UDF and UTM’s chickening out of Dedza parliamentary by-election is a missed opportunity


The by-election in Dedza Central Constituency has created another opportunity for aspiring Members of Parliament.

It is reported that Malawi Electoral Commission (MEC) has registered a total of 3,202 new voters with 1,993 of them being female.

This is encouraging news because in the previous by-elections, there were reports of voter apathy.

For your information, the Dedza Central Constituency by-election has been slated to take place on 16 November 2023.

It seems like all preparations for the elections are underway with aspiring parliamentary candidates having presented their nomination papers at a ceremony held at Mthandiza Primary School on 31st October 2023.

What is surprising is that only three aspirants from the Malawi Congress Party (MCP) Willard Gwengwe, Democratic Progressive Party (DPP) Andrew Kowedza, and independent Candidate Jacob Kaumphawi presented their papers.

Why are other political parties such as UTM and the United Democratic Front (UDF) paranoid to feature their own candidates in the Dedza Central Constituency?  

Why do UTM mercenaries make a lot of noise on social media platforms giving people the impression that UTM is a popular party at grassroots level?

Truth be told, most political parties are schizophrenic whenever they hear the name of MCP parliamentary candidate, Willard Gwengwe, who happens to be an elder brother to the Minister of Trade and industry Sosten Gwengwe.

Signs of schizophrenia exhibited by other parties including UTM and UDF are lack of motivation, disorganized thinking, loss of interest in social activities, hallucinations and delusion. It is simply a mental disposition for anything is possible in politics.

Let me take this opportunity to pat on the back DPP candidate, Andrew Kowedza and Independent candidate Jacob Kaumphawi for taking a bold step to challenge a strong MCP candidate, Willard Gwengwe.

It doesn’t require a great philosopher to appreciate that all other political parties including UTM and UDF which chickened out of the Dedza Central Constituency race missed a rare opportunity.

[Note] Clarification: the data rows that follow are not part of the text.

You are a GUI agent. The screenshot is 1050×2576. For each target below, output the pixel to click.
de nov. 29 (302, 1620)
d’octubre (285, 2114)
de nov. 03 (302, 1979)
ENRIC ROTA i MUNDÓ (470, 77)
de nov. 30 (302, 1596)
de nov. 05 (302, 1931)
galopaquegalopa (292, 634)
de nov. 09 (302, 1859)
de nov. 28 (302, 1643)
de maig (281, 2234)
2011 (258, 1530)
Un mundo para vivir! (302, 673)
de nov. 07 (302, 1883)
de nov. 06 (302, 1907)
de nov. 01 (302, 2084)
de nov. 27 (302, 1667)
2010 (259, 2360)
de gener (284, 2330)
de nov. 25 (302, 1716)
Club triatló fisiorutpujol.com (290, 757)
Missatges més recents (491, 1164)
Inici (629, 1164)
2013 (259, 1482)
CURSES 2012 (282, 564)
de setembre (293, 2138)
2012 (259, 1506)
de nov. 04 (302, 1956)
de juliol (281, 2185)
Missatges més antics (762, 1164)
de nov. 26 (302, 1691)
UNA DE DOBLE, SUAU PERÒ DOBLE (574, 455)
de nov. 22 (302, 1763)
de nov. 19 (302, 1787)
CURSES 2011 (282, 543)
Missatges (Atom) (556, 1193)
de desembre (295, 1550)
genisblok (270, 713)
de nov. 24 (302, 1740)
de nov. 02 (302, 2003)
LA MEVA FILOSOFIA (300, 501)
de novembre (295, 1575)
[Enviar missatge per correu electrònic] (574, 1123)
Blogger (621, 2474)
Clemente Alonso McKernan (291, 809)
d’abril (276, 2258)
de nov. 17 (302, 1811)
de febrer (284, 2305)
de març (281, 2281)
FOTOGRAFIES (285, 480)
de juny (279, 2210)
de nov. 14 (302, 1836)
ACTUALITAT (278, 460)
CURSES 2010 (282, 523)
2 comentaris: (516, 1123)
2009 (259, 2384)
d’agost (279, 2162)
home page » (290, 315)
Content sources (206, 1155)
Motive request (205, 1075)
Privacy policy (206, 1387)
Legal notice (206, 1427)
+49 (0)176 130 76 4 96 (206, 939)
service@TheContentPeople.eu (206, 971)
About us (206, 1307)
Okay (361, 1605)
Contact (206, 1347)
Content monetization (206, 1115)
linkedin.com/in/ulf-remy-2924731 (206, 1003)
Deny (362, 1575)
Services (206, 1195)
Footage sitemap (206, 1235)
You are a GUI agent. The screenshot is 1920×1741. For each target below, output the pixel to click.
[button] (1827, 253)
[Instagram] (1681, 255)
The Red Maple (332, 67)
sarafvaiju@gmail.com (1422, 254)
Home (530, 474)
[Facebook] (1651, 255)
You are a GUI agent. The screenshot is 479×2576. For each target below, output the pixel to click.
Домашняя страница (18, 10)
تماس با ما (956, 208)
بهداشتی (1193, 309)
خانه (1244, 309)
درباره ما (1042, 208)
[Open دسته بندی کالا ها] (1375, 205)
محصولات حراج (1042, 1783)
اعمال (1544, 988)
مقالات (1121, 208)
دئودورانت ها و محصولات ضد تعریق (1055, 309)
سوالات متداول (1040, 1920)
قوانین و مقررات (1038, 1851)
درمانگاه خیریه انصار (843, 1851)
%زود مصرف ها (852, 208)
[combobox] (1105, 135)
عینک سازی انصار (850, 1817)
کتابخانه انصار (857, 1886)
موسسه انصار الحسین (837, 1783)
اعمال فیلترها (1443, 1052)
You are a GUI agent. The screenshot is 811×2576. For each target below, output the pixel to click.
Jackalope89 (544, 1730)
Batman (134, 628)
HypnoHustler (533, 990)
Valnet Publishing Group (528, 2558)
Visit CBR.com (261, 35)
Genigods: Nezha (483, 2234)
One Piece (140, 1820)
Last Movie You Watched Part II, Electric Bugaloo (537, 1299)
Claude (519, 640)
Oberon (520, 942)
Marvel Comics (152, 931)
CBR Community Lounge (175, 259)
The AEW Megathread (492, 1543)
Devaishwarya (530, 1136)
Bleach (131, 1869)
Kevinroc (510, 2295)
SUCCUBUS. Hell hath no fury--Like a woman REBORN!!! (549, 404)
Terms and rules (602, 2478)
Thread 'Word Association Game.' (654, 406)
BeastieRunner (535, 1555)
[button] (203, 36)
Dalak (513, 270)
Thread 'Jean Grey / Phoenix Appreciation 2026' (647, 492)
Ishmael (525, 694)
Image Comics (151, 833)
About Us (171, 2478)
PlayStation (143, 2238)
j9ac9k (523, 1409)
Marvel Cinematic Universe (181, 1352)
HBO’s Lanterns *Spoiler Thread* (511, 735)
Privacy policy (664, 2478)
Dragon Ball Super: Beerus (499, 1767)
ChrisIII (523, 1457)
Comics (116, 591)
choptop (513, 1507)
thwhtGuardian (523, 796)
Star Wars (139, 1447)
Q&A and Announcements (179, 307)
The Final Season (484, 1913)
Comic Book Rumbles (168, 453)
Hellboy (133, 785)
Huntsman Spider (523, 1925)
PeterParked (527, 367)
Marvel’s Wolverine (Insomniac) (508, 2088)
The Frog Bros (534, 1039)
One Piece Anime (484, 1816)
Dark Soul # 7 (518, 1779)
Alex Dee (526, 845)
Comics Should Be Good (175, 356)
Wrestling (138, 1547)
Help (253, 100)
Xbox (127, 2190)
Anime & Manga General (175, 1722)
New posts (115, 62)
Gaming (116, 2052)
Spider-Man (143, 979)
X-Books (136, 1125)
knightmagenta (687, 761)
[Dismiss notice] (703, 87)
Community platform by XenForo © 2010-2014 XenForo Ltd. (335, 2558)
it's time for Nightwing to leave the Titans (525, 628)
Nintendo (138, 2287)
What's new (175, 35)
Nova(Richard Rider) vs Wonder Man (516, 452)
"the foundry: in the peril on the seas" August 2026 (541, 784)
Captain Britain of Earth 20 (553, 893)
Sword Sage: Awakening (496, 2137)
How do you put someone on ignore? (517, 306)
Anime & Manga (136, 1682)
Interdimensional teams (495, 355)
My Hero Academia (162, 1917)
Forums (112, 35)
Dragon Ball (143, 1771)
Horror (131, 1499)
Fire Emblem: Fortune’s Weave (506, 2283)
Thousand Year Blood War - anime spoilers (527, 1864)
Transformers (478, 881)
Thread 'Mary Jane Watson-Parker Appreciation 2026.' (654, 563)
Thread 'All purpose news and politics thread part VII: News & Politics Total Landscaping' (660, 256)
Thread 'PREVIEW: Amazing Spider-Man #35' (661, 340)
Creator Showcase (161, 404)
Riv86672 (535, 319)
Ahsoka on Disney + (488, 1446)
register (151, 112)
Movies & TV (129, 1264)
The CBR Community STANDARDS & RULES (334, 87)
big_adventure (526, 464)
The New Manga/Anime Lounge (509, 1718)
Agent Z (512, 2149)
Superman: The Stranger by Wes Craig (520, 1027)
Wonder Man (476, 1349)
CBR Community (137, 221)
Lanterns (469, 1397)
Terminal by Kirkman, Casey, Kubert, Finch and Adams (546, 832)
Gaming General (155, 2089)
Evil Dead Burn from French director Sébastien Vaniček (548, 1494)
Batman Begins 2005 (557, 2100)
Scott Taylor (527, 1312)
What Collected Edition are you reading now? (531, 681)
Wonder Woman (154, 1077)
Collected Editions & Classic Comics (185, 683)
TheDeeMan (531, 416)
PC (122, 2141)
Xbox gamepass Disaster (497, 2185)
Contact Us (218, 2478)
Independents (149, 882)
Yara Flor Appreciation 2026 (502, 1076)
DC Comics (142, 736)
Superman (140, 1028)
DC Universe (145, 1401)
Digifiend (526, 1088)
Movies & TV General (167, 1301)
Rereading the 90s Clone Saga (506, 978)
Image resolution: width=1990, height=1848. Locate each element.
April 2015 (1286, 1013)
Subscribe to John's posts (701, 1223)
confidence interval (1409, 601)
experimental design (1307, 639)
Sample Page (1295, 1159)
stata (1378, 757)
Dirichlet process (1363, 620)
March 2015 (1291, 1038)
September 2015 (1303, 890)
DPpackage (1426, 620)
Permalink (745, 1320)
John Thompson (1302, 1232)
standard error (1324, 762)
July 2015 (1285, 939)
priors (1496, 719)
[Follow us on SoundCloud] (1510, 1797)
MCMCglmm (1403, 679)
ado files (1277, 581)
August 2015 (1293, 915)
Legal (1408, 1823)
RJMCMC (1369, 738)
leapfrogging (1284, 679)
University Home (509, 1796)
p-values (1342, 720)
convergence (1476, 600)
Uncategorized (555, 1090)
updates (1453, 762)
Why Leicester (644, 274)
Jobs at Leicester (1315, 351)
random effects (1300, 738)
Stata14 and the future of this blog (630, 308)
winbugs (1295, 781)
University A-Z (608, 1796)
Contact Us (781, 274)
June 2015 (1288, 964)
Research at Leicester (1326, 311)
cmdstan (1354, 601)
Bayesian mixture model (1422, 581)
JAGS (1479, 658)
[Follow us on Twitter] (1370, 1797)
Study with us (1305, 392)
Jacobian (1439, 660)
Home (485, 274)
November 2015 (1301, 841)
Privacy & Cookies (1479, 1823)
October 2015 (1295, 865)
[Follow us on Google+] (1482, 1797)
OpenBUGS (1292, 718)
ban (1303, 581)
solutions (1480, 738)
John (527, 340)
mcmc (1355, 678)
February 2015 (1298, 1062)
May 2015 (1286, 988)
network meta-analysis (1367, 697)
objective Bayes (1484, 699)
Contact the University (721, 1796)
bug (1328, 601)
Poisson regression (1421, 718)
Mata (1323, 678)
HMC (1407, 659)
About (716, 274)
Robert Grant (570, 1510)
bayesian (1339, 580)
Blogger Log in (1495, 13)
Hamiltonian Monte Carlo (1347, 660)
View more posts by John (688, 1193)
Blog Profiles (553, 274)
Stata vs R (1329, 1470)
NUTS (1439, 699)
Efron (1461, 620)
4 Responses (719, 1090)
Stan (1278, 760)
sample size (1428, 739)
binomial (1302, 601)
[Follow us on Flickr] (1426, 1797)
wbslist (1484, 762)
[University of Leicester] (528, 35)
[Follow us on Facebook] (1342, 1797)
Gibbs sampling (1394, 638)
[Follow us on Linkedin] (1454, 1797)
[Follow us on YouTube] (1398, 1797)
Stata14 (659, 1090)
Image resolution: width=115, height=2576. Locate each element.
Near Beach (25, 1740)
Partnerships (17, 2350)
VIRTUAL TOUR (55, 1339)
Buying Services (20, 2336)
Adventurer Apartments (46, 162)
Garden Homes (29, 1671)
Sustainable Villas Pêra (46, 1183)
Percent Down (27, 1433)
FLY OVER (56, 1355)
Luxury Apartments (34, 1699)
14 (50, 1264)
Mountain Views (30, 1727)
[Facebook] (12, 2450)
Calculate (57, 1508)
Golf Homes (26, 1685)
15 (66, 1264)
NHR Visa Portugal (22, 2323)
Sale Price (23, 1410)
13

First, participation in the by-elections is important because it shows that the political party is an active one. It is a well-known fact that all inactive political parties risk being deregistered.

Political parties should not bank their proof of active participation in elections on electoral alliances because such alliances are not usually explicitly registered with MEC.

Second, it must be appreciated that with the introduction of 50% + 1 electoral determining system, it is easier to win a parliamentary seat than a presidential election.

Third, by-elections are a campaign tool in itself for the 2025 forthcoming General elections. Even if a party fails to win a by-election, voters are still reminded of the party’s existence in the constituency.

Lastly but not least, by-elections became a testing lab for the party. It tests the party’s popularity at grassroots level. The results of the by-elections can also be used as a source of information for the party to proactively strategise for the next general elections.